By Josh Saunders
A man bullied for his rare skin condition vitiligo has defied his tormentors and become a magazine model.
Curtis McDaniel, from Bordentown in New Jersey, USA, was 11-years-old when white speckles appeared on his skin caused by vitiligo – an autoimmune disorder that stops cells from producing pigment and affects 1% of the world’s population.
His face and body developed large white patches and bullies labelled him ‘zebra’ and ‘Michael Jackson’, while kids would run away from him crying.
But at 17-years-old, the teen stopped seeing his condition as a ‘curse’ and a couple of years later was scouted as a model after uploading a selfie online.

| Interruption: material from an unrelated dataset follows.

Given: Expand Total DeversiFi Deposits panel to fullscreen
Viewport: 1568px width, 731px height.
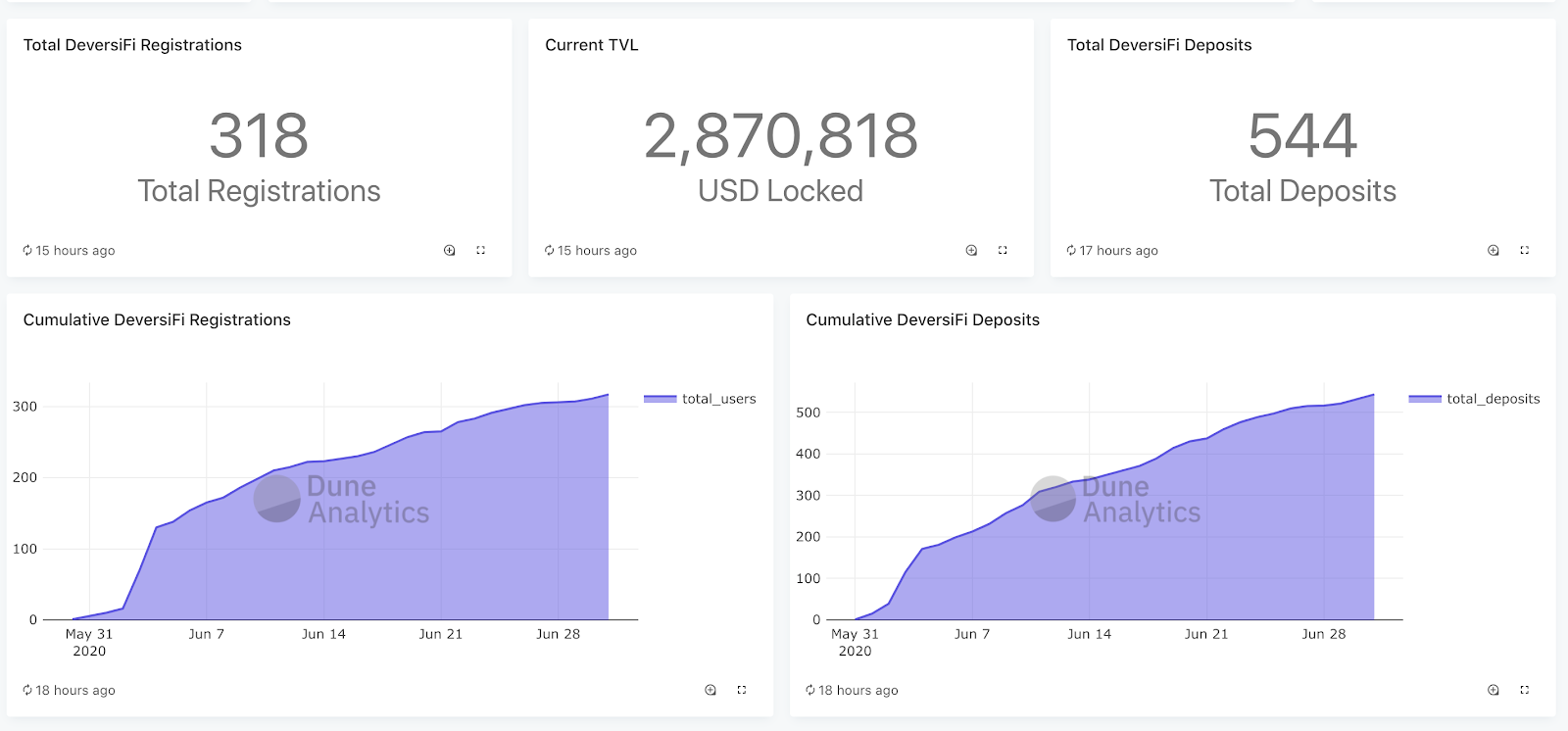Looking at the screenshot, I should click(1524, 251).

Now he’s a part-time model and soon he will feature on MTV’s True Life show, which he hopes to use as a platform to educate others about vitiligo.

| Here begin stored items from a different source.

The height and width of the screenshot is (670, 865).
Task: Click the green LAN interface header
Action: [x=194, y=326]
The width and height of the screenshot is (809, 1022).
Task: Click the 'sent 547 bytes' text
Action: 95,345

Curtis, 22, who is studying to be an urban planner, said: “I was the only person in my family to have vitiligo and took it pretty hard at school, I was bullied a lot by people for skin.
“They would call me burnt lips, Michael Jackson, zebra, giraffe and people thought I was contagious – I had a lot.
“Girls would ask if I was burned and would say ‘Ew’ whenever they saw me.
“I was a spectacle everywhere I went, I once had kids running out of a store crying when they saw me and was called a ‘monster’.
“Before I used to think my skin was a curse, but now I realise my skin is a gift, it’s allowing me to influence people.
“Once I had this new outlook on my skin, I stopped getting so angry and started to smile more.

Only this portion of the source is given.